Serum mannose-binding lectin levels in maintenance hemodialysis patients: impact on all-cause mortality

• Published in: Nephron. Clinical practice Vol. 102; no. 3-4; p. c93
• Main Authors: Satomura, Atsushi, Endo, Morito, Fujita, Takayuki, Ohi, Hiroyuki, Ohsawa, Isao, Fuke, Yoshinobu, Matsumoto, Koichi, Sudo, Sukemasa, Matsushita, Misao, Fujita, Teizo
• Format: Journal Article
• Language: English
• Published: Switzerland 01.01.2006
• Subjects: Adult; Aged; Aged, 80 and over; Biomarkers - blood; Cause of Death; Female; Humans; Kidney Failure, Chronic - blood; Kidney Failure, Chronic - mortality; Kidney Failure, Chronic - therapy; Male; Mannose-Binding Lectin - blood; Middle Aged; Prognosis; Prospective Studies; Renal Dialysis - mortality; Survival Rate
• ISSN: 1660-2110
• DOI: 10.1159/000089666

Mannose-binding lectin (MBL) is characteristic of an acute-phase-reacting protein like C-reactive protein (CRP).
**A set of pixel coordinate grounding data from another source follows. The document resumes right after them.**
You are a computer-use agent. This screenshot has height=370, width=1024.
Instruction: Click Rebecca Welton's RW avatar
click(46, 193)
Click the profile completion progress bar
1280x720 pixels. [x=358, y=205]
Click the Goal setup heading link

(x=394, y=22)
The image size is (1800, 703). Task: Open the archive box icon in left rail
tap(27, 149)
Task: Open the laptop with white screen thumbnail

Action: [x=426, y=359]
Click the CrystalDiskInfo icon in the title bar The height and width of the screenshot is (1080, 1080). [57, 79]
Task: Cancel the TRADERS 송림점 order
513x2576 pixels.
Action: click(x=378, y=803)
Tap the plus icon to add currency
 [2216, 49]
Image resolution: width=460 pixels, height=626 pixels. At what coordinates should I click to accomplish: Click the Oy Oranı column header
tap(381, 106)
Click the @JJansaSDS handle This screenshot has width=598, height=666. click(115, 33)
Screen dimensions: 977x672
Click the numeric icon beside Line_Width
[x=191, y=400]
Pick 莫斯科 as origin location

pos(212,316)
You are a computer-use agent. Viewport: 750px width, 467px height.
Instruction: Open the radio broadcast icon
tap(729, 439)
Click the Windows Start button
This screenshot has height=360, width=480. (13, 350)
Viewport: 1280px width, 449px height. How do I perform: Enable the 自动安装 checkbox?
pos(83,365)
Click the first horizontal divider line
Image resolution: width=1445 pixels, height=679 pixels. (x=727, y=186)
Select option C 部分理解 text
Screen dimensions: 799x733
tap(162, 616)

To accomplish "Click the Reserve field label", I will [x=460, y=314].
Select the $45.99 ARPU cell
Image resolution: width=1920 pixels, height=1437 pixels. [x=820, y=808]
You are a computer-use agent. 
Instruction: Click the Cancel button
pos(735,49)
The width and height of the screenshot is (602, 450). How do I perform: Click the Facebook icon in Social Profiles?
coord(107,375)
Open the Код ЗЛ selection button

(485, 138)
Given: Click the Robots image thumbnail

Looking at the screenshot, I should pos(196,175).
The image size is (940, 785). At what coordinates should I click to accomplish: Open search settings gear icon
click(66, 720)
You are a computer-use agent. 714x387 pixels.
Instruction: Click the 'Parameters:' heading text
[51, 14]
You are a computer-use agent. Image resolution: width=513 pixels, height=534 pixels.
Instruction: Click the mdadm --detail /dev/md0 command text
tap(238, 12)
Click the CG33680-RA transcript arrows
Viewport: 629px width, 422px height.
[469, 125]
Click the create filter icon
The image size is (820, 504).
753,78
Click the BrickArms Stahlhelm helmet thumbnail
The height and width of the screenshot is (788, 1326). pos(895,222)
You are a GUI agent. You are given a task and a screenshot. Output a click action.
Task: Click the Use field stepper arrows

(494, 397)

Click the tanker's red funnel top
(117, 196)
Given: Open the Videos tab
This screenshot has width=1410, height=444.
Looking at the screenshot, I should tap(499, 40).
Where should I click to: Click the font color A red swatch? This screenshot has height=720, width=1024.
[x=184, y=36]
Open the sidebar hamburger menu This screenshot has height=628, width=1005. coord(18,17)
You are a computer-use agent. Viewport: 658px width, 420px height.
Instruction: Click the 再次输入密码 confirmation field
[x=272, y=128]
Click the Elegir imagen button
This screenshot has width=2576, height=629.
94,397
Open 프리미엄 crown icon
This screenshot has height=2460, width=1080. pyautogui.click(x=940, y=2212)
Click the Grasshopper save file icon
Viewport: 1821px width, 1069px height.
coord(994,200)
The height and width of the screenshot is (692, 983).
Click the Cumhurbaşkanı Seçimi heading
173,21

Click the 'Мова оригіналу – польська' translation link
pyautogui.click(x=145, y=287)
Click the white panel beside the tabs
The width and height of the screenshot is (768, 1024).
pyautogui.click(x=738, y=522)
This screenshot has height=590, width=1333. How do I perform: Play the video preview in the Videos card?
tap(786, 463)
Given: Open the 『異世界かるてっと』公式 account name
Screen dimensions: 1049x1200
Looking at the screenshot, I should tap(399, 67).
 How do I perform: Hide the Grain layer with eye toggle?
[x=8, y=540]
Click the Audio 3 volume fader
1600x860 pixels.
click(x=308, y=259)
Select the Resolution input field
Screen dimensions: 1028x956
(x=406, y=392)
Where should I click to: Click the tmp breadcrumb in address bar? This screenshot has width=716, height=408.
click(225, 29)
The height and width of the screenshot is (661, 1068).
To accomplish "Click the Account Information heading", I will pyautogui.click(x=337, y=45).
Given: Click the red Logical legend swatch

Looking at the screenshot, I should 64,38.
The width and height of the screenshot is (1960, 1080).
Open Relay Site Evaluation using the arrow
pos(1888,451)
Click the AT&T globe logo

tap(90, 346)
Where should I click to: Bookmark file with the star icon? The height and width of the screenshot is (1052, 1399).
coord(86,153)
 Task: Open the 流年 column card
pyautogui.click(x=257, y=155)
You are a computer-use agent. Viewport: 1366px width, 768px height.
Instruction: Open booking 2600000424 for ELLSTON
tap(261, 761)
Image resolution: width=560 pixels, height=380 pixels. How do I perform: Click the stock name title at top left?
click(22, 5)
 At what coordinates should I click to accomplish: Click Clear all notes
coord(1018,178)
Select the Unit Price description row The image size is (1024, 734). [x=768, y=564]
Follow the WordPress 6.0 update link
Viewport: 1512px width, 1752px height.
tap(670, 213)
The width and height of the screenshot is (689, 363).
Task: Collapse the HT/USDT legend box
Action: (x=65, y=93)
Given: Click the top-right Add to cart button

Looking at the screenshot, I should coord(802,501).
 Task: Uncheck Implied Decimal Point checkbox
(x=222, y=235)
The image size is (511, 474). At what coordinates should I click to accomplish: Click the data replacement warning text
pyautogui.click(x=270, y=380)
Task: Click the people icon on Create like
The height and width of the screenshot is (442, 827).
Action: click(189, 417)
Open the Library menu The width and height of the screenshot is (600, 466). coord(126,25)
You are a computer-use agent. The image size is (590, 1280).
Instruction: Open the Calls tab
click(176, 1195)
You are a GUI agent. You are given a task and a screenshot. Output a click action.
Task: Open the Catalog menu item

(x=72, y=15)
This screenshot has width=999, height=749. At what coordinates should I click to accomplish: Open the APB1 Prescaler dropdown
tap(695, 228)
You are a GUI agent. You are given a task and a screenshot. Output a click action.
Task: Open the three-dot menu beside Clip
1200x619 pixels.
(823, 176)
However, the prognostic value of the serum MBL level has not been examined. The aim of this study was to evaluate whether the serum MBL level can predict all-cause mortality in hemodialysis (HD) patients. A total of 131 patients without active infection, who had been on maintenance HD for at least 2 years, were included in this study. The serum MBL, high-sensitivity CRP (hs-CRP) level, nutrition markers, and biochemical parameters were measured in June 1999. The cohort was then followed prospectively for 36 months, and clinical data were recorded. The MBL level of the 131 HD patients was 9.054 +/- 5.115 microg/ml (mean +/- SD). During the follow-up period, 18 patients (9 males and 9 females) died and 113 (64 males and 49 females) survived. The two leading causes of death were cardiovascular events (n = 6, 33.3%) and infection (n = 4, 22.2%). The serum MBL level was significantly lower among the nonsurvivors (6.596 +/- 4.990 microg/ml) than among the survivors (9.445 +/- 5.046 microg/ml; p < 0.05). There was a significant, although very weak, correlation between the MBL level and albumin level (p < 0.05), but there was no correlationbetween the MBL level and the hs-CRP level. The patients were divided into two groups according to the serum MBL level (< 5 and > 5 microg/ml). Multivariate analysis of factors predicting all-cause mortality in multivariate logistic regression analysis identified a serum MBL level < 5 microg/ml as a variable that independently predicted all-cause mortality (adjusted odds ratio: 7.632; 95% CI: 2.244-25.961; p = 0.0011). Other significant and independent predictors for mortality included the hs-CRP level (every 100 microg/dl increase), hypertension and diabetes mellitus. Our findings suggest that the serum MBL level is a significant predictor of outcome in HD patients. HD patients with a low level of serum MBL should be carefully monitored.